_Task requirements_:
Format the lines below as a JSON list of strings, with one string per line and no blank lines. Omit the pictures from the list.

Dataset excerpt
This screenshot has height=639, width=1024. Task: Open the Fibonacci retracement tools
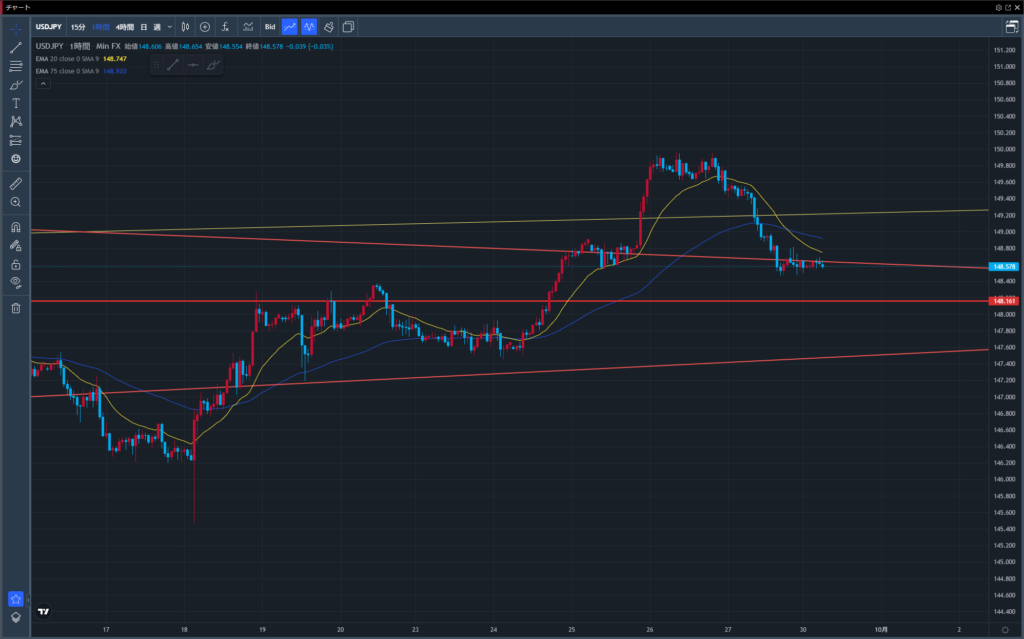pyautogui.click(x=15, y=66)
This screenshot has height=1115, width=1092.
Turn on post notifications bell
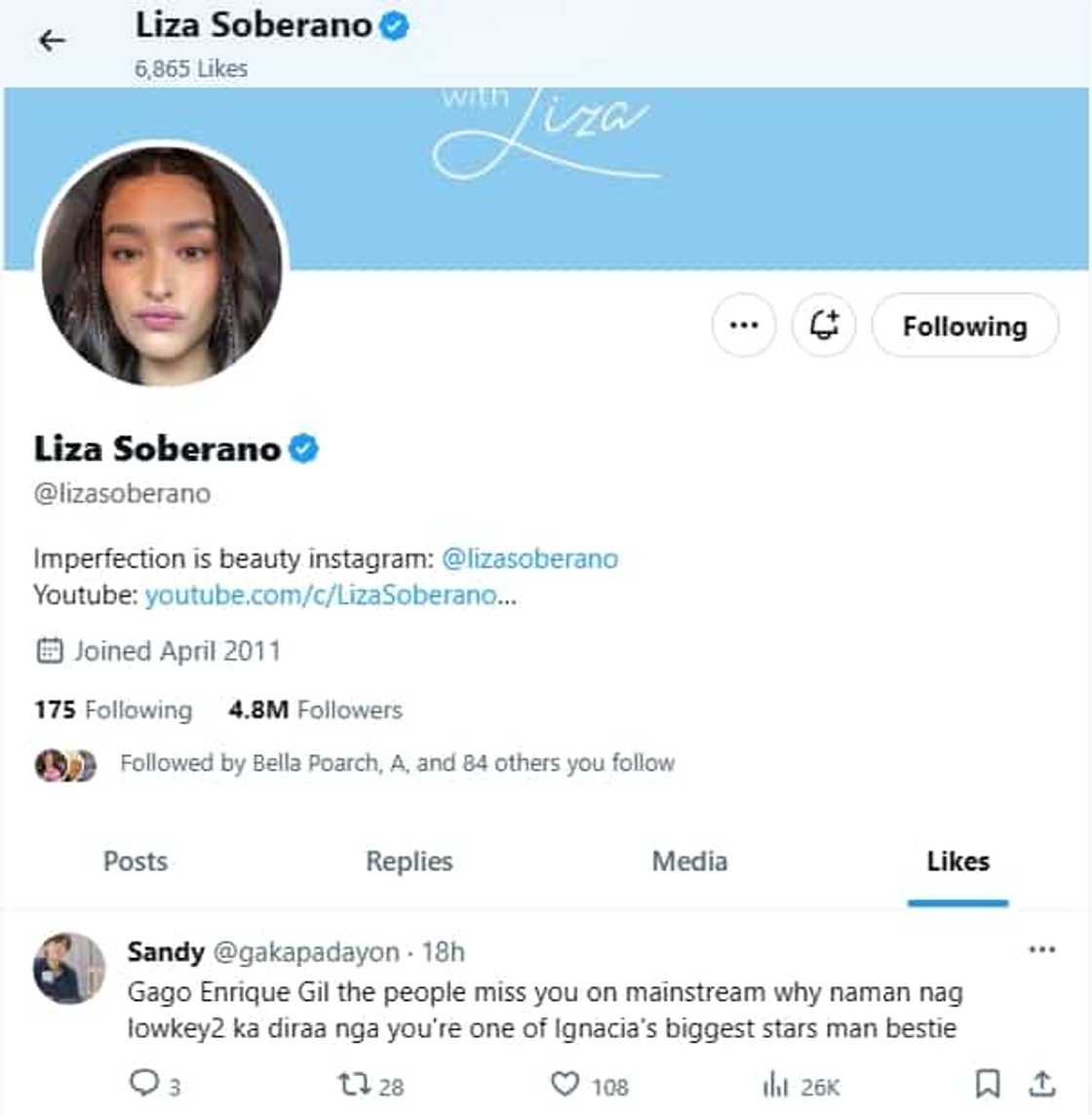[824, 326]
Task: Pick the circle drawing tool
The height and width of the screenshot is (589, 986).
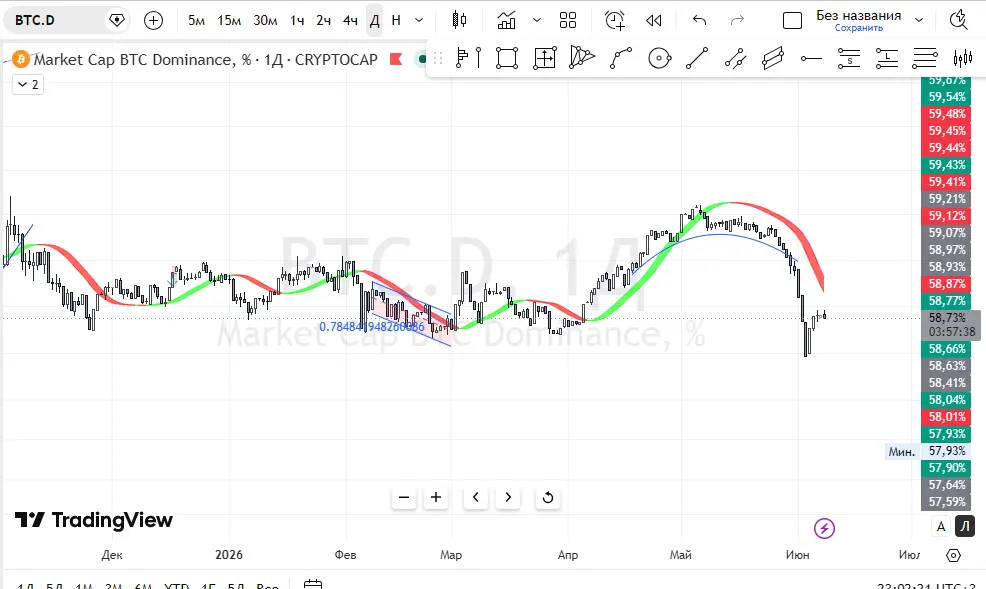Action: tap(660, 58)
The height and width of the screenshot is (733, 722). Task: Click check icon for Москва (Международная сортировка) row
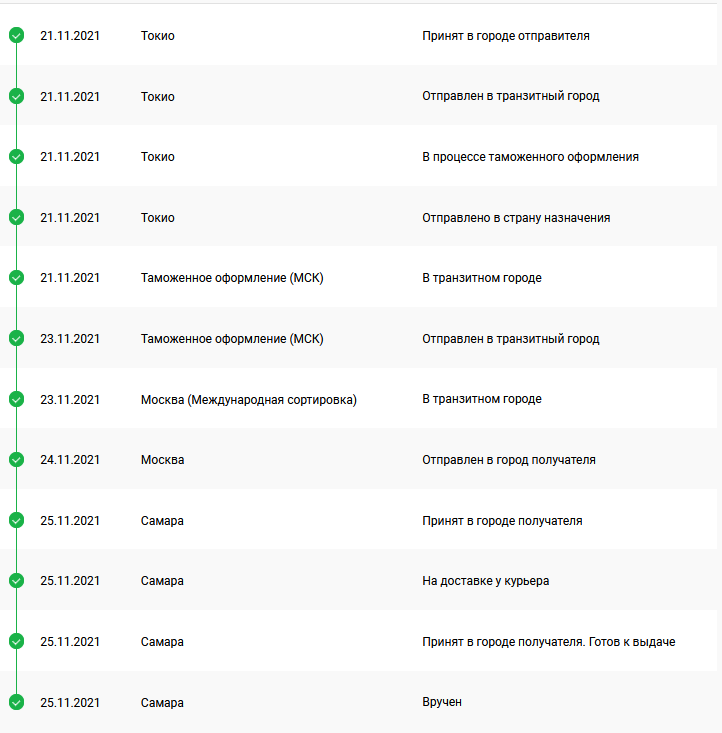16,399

_Final result_:
[
  "This screenshot has height=639, width=1024. Task: Open the Fibonacci retracement tools",
  "pyautogui.click(x=15, y=66)",
  "This screenshot has height=1115, width=1092.",
  "Turn on post notifications bell",
  "[824, 326]",
  "Task: Pick the circle drawing tool",
  "The height and width of the screenshot is (589, 986).",
  "Action: tap(660, 58)",
  "The height and width of the screenshot is (733, 722). Task: Click check icon for Москва (Международная сортировка) row",
  "16,399"
]